Small businesses that use their website as a blog and publish content will begin to notice that overtime content will begin to accrue spam comments. The Akisment plugin, which comes pre-packaged with WordPress, does a great job of stopping most of the spam, but sometimes some will sneak through.

The one plugin that I’ve found that really gives a truly high level of protection against spam is Cookies for Comments. More often than not, spam is done by robots that are automatically filling out forms, so the goal is to stop the robots.

Cookies for Comments requires that the user have a cookie (a text file automatically added to your browser) before being able to leave a comment. This blocks spam since most spam robots are unable to accept the cookie. It happens seamlessly for actual commenters, so they never know what happened.

ShareThis Plugin

As social media drives more and more traffic and increases brand engagement, it’s important to optimize your site for social media as much as you do for search engines. The most basic functionality to add is the inclusion of social share buttons.

One of the best ways to do this is to use the ShareThis plugin for WordPress. ShareThis is a startup that works to create a single button for sharing across all social networks. It makes sharing content simple and gives publishers an easy button to install.

Editorial Calendar

editorial-calendar-wordpress-plugin

The more content you begin to publish on your site, the greater your need for organization. The WordPress Editorial Calendar plugin is great because it lets you see in a calendar view when you have content scheduled.

With this plugin you’re able to plan ahead and see days that are empty or hours the are double booked. It makes visualizing your post schedule extremely easy.

This plugin has single handedly made my publishing schedule much more consistent.

Subscribe to Comments

One of the best reasons for launching a business blog is to get people talking about your business and content. WordPress already has a built in commenting system that makes it easy for people to leave their thoughts about your published content and business.

The problem: it’s missing the ability for people to actually subscribe to their comments and see replies.

The Subscribe to Comments plugin fixes this hole and gives commenters the ability to get an email whenever someone replies to their comment. This means when you answer a comment on your blog, the reader knows rather than being forced to check constantly.

Gravity Forms

I want to preface this plugin with a disclaimer. It is a paid plugin. It’s very rare that I’ll recommend a paid plugin, but honestly Gravity Forms is an amazingly useful plugin and is absolutely worth it.
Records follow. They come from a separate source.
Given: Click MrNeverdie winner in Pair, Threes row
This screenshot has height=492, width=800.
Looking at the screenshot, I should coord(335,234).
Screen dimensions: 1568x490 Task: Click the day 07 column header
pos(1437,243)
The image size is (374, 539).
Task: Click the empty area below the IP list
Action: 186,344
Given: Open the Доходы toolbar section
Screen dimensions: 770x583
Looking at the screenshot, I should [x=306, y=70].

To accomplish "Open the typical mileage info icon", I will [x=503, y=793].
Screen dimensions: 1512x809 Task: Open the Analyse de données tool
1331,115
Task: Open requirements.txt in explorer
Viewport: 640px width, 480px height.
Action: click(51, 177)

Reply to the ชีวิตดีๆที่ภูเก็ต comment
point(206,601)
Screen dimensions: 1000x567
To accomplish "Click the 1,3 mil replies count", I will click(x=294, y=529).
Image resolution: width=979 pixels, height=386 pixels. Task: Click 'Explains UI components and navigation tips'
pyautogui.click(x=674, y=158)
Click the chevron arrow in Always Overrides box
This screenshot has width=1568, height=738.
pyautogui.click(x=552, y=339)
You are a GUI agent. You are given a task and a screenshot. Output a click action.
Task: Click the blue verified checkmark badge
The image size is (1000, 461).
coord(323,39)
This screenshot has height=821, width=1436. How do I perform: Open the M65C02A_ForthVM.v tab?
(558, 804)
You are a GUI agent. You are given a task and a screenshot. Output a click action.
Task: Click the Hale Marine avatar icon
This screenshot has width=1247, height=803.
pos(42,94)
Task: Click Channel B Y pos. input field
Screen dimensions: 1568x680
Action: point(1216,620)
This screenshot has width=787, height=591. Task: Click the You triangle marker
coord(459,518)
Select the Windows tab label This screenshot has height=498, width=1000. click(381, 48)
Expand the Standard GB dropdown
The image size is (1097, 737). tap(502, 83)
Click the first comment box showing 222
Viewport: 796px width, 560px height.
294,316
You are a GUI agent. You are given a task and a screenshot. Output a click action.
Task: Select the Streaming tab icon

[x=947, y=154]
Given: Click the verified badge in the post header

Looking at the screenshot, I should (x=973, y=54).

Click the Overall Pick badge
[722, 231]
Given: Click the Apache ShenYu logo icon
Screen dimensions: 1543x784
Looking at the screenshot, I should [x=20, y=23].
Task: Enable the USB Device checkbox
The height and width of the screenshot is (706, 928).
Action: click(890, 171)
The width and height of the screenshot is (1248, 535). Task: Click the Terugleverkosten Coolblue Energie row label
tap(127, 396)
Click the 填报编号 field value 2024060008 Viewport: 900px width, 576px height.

It’s one of the easiest way to get a contact form on your website, and manage all the submissions. You can create intelligent forms that route emails based on what options the user chose and you can even integrate third parties like MailChimp or FreshBooks.

WP-DBManager & VaultPress

Finally, you’ll want to make sure that you’re keeping your WordPress installation safe and backed up. There are two back up plugins I recommend.

The first is WP-DBManager. It’s a free plugin that automatically backs up and optimized your WordPress database. Since all your content is saved in the database, this keep all your published content safe.

wordpress-plugin-vaultpress

The second plugin, VaultPress, is a paid service offered by the creators of WordPress. VaultPress is great because it not only backs up your entire database, but also all your plugins and themes. It keeps your entire WordPress installation safe.

Next Steps…

As a standalone platform, WordPress begs to be extended. With these plugins, you’ll take your business site from a flat website to a full featured platform that’s optimized for both search engines and social media.